Tout au long de la carrière de Hevesi-Szabó, elle a souvent été confrontée à une critique récurrente : que son regard (et donc sa photographie) serait méchant, froid, et témoignerait d’un manque d’affection envers les personnes qu’elle représente. Je ne partage pas ce point de vue. Car même si, du regard d’un spectateur extérieur, les images de Hevesi-Szabó peuvent sembler empreintes d’un certain sarcasme sophistiqué, il ne faut pas oublier que la personne représentée sur la photo est généralement très fière de l’événement auquel elle prend part. Je crois qu’Hevesi-Szabó cherche à restituer une forme de réalité impressionniste — la réalité d’un instant, celle de la Hongrie contemporaine. Et même la réalité de celles et ceux qui sont généralement sous-représentés.
Il est appréciable que son travail échappe à la culture du McWorld, qui domine déjà une grande partie de la planète. Le McWorld désigne une culture homogène et universelle. Ce terme, issu de l’expansion de la chaîne McDonald’s, renvoie au phénomène selon lequel, notamment dans les grandes métropoles, nous perdons progressivement nos cultures historiquement et anthropologiquement diverses, pour adopter des comportements uniformes : porter les mêmes vêtements, de la même marque, manger les mêmes aliments. Hevesi-Szabó, elle, photographie l’exact opposé : elle capte le charme authentique.
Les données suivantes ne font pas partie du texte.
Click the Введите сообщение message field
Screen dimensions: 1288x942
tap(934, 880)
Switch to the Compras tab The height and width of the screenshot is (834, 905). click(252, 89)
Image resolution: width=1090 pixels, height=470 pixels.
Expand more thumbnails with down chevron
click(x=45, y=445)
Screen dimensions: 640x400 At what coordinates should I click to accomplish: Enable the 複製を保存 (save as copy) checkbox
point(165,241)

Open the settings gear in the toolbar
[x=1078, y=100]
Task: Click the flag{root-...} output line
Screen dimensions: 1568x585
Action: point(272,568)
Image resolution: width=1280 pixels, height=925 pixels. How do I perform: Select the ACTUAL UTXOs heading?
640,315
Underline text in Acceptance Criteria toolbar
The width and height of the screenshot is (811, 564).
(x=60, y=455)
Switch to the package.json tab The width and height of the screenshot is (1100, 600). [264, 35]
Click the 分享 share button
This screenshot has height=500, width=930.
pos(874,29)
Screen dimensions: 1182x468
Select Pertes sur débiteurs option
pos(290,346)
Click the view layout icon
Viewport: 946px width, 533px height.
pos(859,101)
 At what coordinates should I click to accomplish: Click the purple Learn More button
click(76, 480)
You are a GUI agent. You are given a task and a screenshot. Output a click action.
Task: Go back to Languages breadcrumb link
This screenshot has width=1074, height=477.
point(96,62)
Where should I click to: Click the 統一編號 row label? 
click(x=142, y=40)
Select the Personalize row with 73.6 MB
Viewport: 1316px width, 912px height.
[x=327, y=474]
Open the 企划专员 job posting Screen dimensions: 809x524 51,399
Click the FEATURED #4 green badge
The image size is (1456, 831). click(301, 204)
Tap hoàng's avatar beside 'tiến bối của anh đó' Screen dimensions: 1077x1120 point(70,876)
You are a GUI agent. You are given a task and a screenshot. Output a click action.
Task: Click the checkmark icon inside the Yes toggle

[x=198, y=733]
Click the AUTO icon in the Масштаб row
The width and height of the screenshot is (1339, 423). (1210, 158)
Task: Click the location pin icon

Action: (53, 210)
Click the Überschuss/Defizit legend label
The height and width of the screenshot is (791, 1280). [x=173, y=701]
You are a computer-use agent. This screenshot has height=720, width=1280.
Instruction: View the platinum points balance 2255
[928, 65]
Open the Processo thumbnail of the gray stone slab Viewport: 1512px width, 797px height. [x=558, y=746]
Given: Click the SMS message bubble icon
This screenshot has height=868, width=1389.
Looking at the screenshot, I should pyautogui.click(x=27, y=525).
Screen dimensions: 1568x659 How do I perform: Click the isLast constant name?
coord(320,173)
Enfin, concernant sa technique, Hevesi-Szabó utilise toujours le flash — un outil qu’elle considère comme un vecteur qui produit la visibilité immédiate, en attirant directement le regard. Selon elle, son genre fait également partie intégrante de sa pratique. Lorsqu’elle photographie quelqu’un en très gros plan, les gens réagissent avec moins de colère qu’ils ne le feraient avec ses collègues masculins. Ce phénomène, selon elle, est lié au sexisme : les personnes photographiées présument que cette femme n’aura sans doute pas une grande influence, que ses photos ne seront probablement jamais publiées dans les grands médias.
En définitive, l’œuvre de Lujza Hevesi-Szabó rappelle que la photographie n’est pas seulement un moyen de documenter, mais aussi d’explorer avec sensibilité les couches profondes d’une société. De la pénombre des kocsma ruraux aux couleurs éclatantes des festivals, elle saisit ce que les hongrois appellent volontiers la « petite réalité hongroise » : un monde quotidien, modeste mais riche, qui échappe au scintillement de la capitale. Par son documentarisme subjectif, Hevesi-Szabó ne se contente pas de préserver cette réalité éphémère ; elle l’éclaire avec une empathie subtile, redessinant ainsi la carte culturelle et politique de la Hongrie contemporaine.